To do:
Your output is the line containing "Instruction: Click the" plus all lines after it to the end of the records, reproduced exactly, with nothing else.

#### Data records ####

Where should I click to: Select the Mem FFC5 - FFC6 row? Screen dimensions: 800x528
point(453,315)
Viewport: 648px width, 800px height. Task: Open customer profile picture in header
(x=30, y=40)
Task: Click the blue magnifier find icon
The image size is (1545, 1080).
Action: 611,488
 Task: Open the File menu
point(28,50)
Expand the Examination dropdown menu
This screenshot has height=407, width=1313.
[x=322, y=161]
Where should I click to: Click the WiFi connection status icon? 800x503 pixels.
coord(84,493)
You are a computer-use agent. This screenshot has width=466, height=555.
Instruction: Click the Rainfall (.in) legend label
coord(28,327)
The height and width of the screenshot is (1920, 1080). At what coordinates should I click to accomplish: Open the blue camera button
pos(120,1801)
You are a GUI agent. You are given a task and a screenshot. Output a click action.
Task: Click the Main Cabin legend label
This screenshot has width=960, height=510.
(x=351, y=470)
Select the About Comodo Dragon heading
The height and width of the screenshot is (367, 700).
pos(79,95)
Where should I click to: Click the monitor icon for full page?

####

Answer section:
Instruction: Click the Rainfall (.in) legend label
coord(28,327)
The height and width of the screenshot is (1920, 1080). At what coordinates should I click to accomplish: Open the blue camera button
pos(120,1801)
You are a GUI agent. You are given a task and a screenshot. Output a click action.
Task: Click the Main Cabin legend label
This screenshot has width=960, height=510.
(x=351, y=470)
Select the About Comodo Dragon heading
The height and width of the screenshot is (367, 700).
pos(79,95)
Where should I click to: Click the monitor icon for full page?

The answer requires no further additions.